The documentation we have for the patents filed by Alice Bygrave for her convertible skirt and her father Charles William Rudolph Duerre (for improvements in bicycle saddle suspension) all show that the family worked with the same agents as part of the process of patenting their designs.
After a quick online search, it turns out that Phillips and Leigh is still a practicing firm of patent and trade mark attorneys.
Phillips & Leigh was founded in 1882 – the same year as the original Institute of Patent Agents, though we have records dating back to 1876.http://www.pandl.com/index.php/about-us
Unfortunately they weren’t able to locate records for Alice’s patent, however I did spend an hour or two yesterday talking with P&L Partner, Jim Boff who was kind enough to explain a lot about the patenting process – past and present – as well as having these beauties laid out waiting for me when I arrived:
These are ledgers filled with documentation of the designs and trade marks Phillips and Leigh were involved with during the late 1800s and early 1900s.
The book of designs was fascinating, with every double page spread detailing the name of the designer; their occupation details; the nature of their design; history of rejections, acceptances or amendments; and, best of all, evidence of the design itself in the form of drawings, photos, fabric samples or paper models.
It was the best pop-up book ever!
I spotted an entry for a skirt adjuster, although listed to a manufacturer in the USA.
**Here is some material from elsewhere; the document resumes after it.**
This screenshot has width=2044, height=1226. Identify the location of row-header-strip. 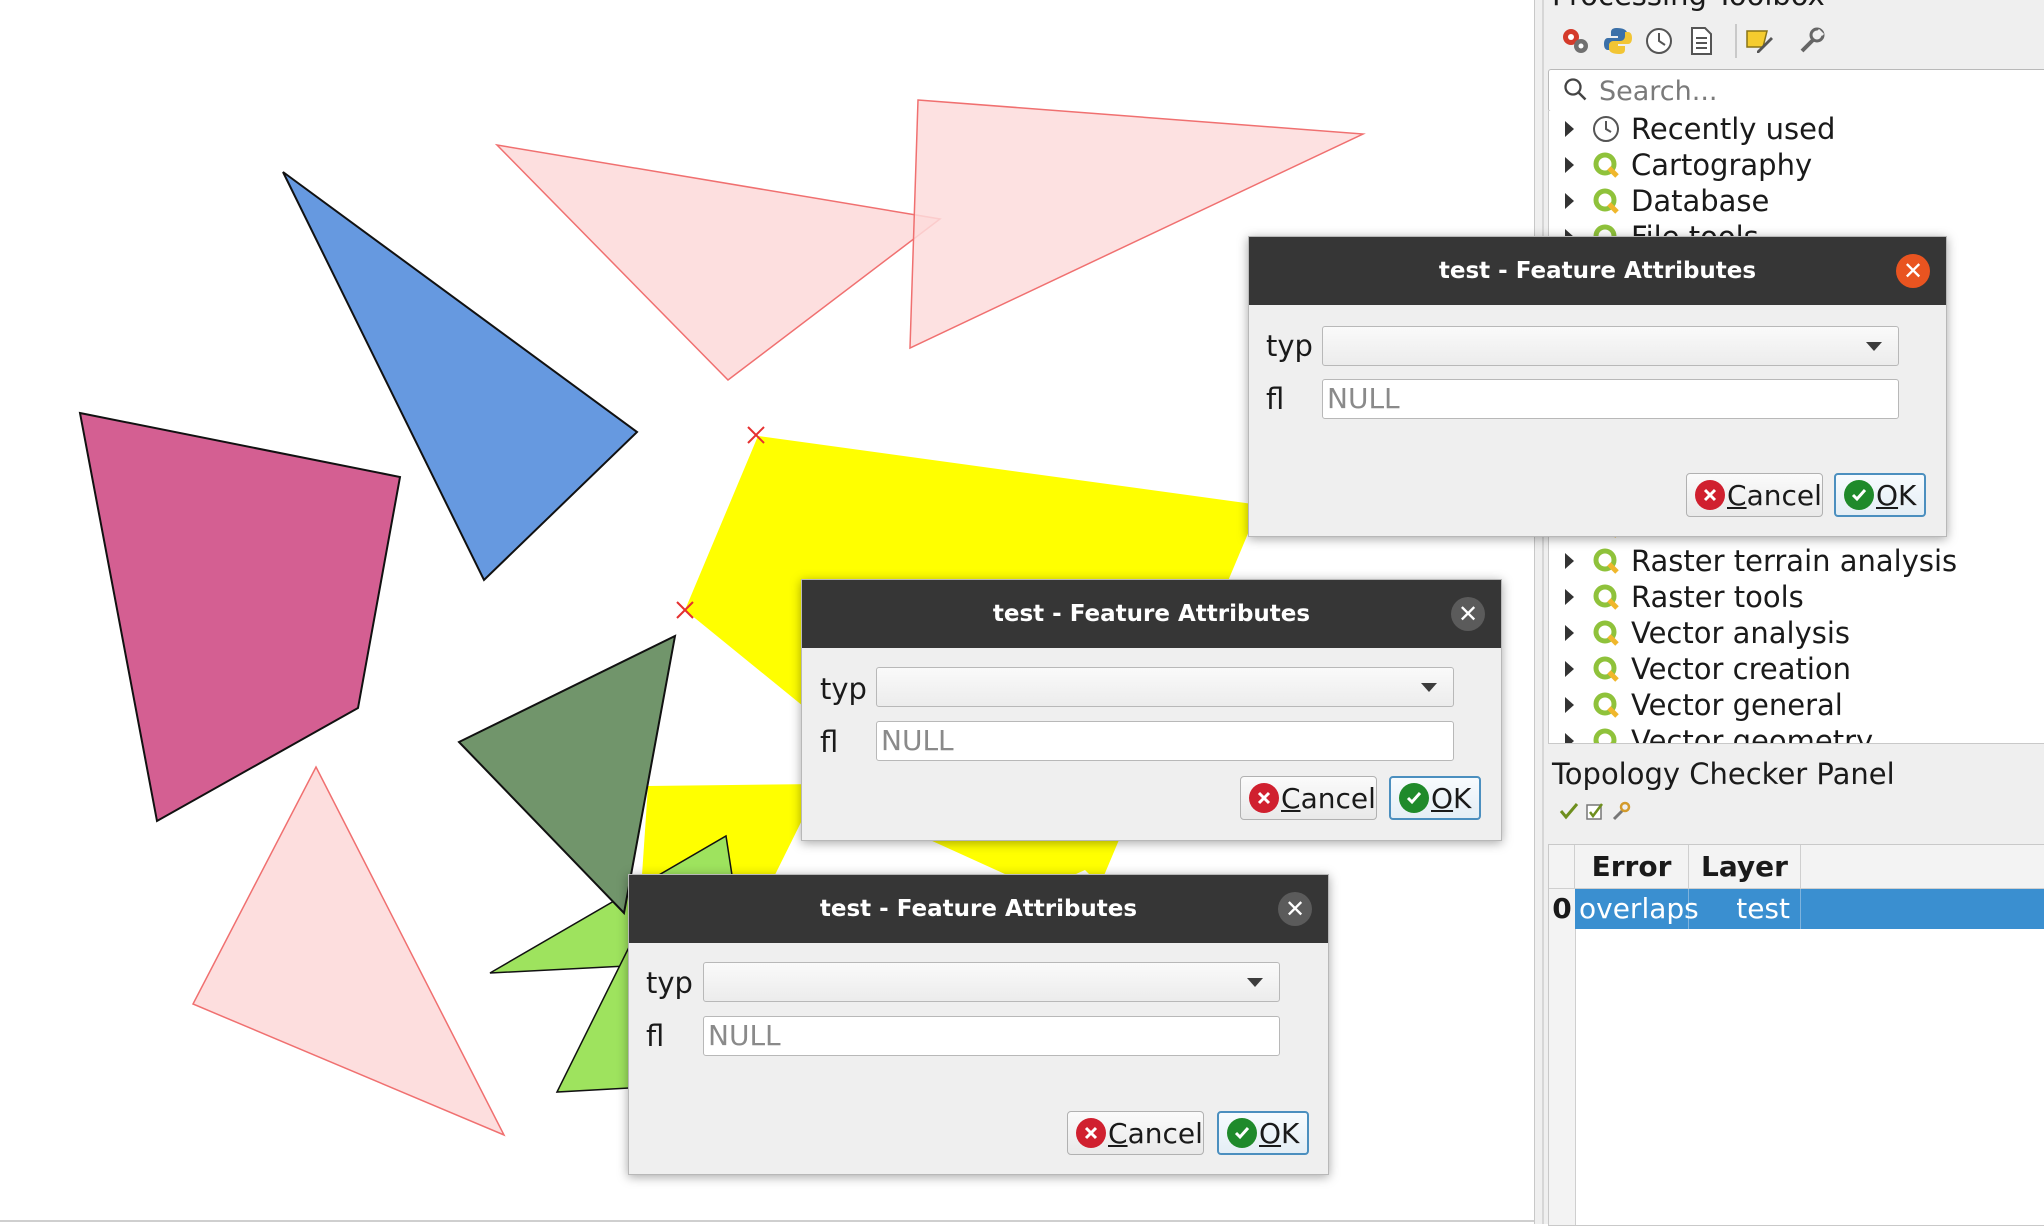
(1562, 1057).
And a comb with eyelets “through which hair can be entwined”. I’m not sure if this refers to the detachable fringes we’ve talked about in the studio before, or the wearer’s own hair.
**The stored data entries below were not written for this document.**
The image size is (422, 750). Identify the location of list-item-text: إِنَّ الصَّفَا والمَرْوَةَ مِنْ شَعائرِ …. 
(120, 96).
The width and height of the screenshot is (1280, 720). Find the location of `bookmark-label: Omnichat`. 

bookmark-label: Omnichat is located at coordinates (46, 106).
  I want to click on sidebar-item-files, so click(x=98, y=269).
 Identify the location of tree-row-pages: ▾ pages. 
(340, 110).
There were also lots of cycle frame designs:
Clicking on the images above will take you through to the relevant page on Flickr where you can get to larger versions. The complete set of all my photos from the day can be found at https://www.flickr.com/photos/nikki_pugh/sets/72157643687298923/
Jim also had some interesting things to say that related back to the importance of drawing and making things to get a better understanding of them. I also especially liked his description of the area where Phillips and Leigh has always been based as being a ‘technology cluster’ of patent agents and supporting trades.